▸ 取り組む課題:
• 1. 週報の説教で、ある先輩牧師は教会を何にたとえましたか？
• 2. 週報の説教を、最後の文の次から書き進めてください。

週報
説 教 題 「献げものの心」
聖書個所 コリントの信徒への手紙Ⅱ9章6節から12節まで
讃 美 歌 392(54年版)
ある先輩牧師が、教会は傘のようだと言いました。傘の骨一本一本が、私たちであると言うのです。私たちが、平日、それぞれの家庭や職場や、学校にある時、それは傘が開かれた状態。そして日曜日、会堂に集まってきた姿が、閉じられた傘の姿だと言うのです。傘は開かれなければ意味がありません。神さまも、私たちを召し、教会とされたのは、派遣するためです。方舟の中に、ノアの家族や、動物たちを集めたのとは訳が違います。
出て行ってそこで何をするのか?先週もお話ししました。祝福を告げるのです。言葉だけではありません。私たちの具体的な隣人の命を支える贈り物を通しても、それを神の祝福として贈るのです。「あなたがいて良かった。あなたが生きていることが嬉しい。」という祝福を送るのです。しかも、単なる、神の創造に基づいた命の肯定ではありません。この祝福は、十字架を通ったものです。子供の無邪気な夢の世界の話ではなく、人間のどす黒い罪を直視した上での、重い言葉です。

▸ 資料抜粋:
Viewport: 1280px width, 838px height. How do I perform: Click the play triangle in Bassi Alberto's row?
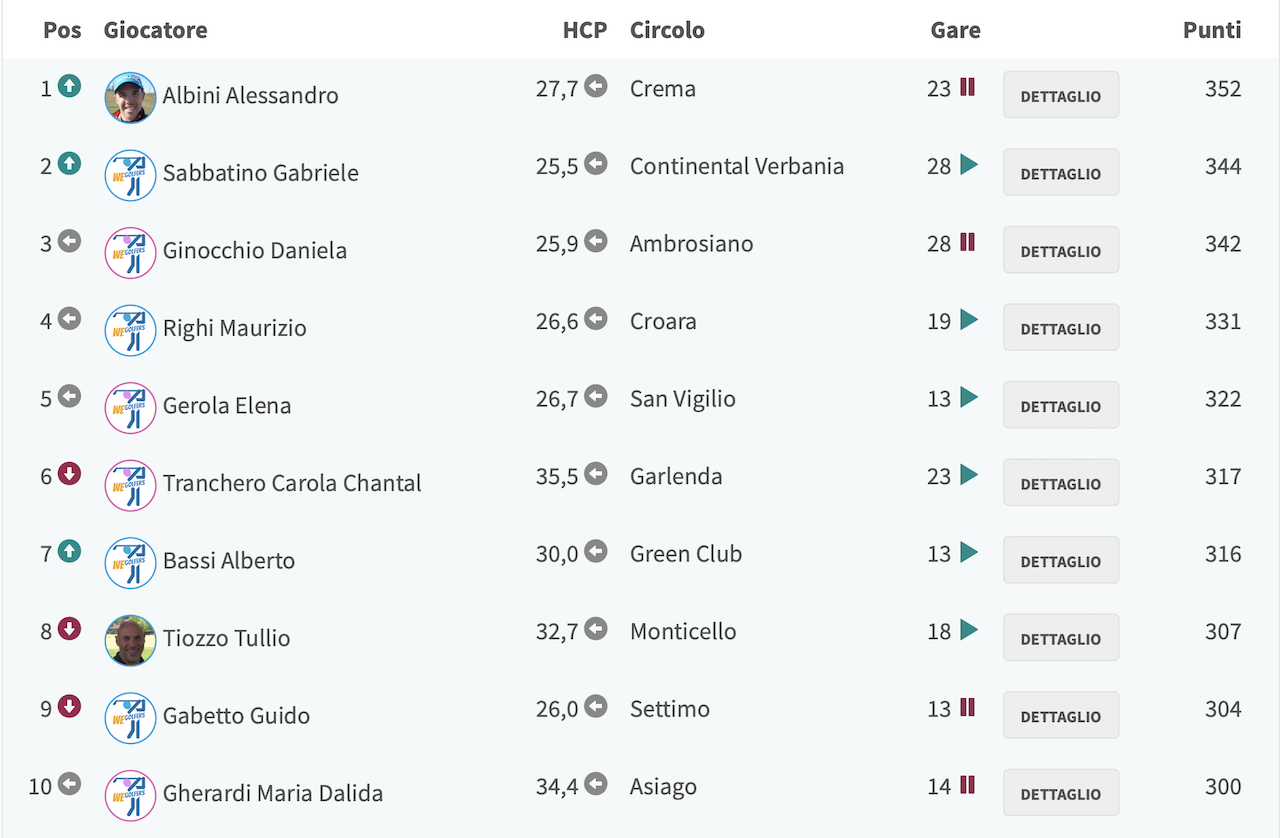point(968,552)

▸ 解答:
• 1. 傘にたとえました。

• 2.
昔、イギリスにジョセフィン・バトラーという方がいました。女性の地位の向上、社会改良に貢献した人物です。そのバトラーさんが、ある女性刑務所を訪れた時、看守の手にも負えない一人の重い病を負った女囚と出会いました。教誨師である牧師も、おそらく、その人の命の短いことを知って、色々声をかけてコミュニケーションを取ろうとしているのですが、罵られてどうにもならない。この光景を見て、バトラーさんは一瞬たじろいだのですが、意を決して近づくと、何も非難せず、乱れた枕を整えてあげた。それからほんのわずかの優しい言葉をかけました。それ以来、この人は、バトラーさんの言葉に耳を傾けるようになり、そして、数日後に、安らかに亡くなっていったと言います。バトラーさんは、この時のことを振り返り、こう語ったと言います。「わたくしは、あの粗野な、野蛮な心に何を言っていいのかわからなかった。ただわたくしはキリストのことを考えた。キリストはこの女のためにも血を流されたのだということを思った」。
「粗野で野蛮な心」という他ない人間の獣のような心に目をつぶるわけではないのです。そのことは、十分弁えているのです。けれども、それにもかかわらず、「キリストはこの人のためにも血を流された」のです。だから、その人をそのまま、キリストの命を込められた者として見ることができます。それ以外の仕方で、私たちキリスト者は、すべての隣人と接することはできないということです。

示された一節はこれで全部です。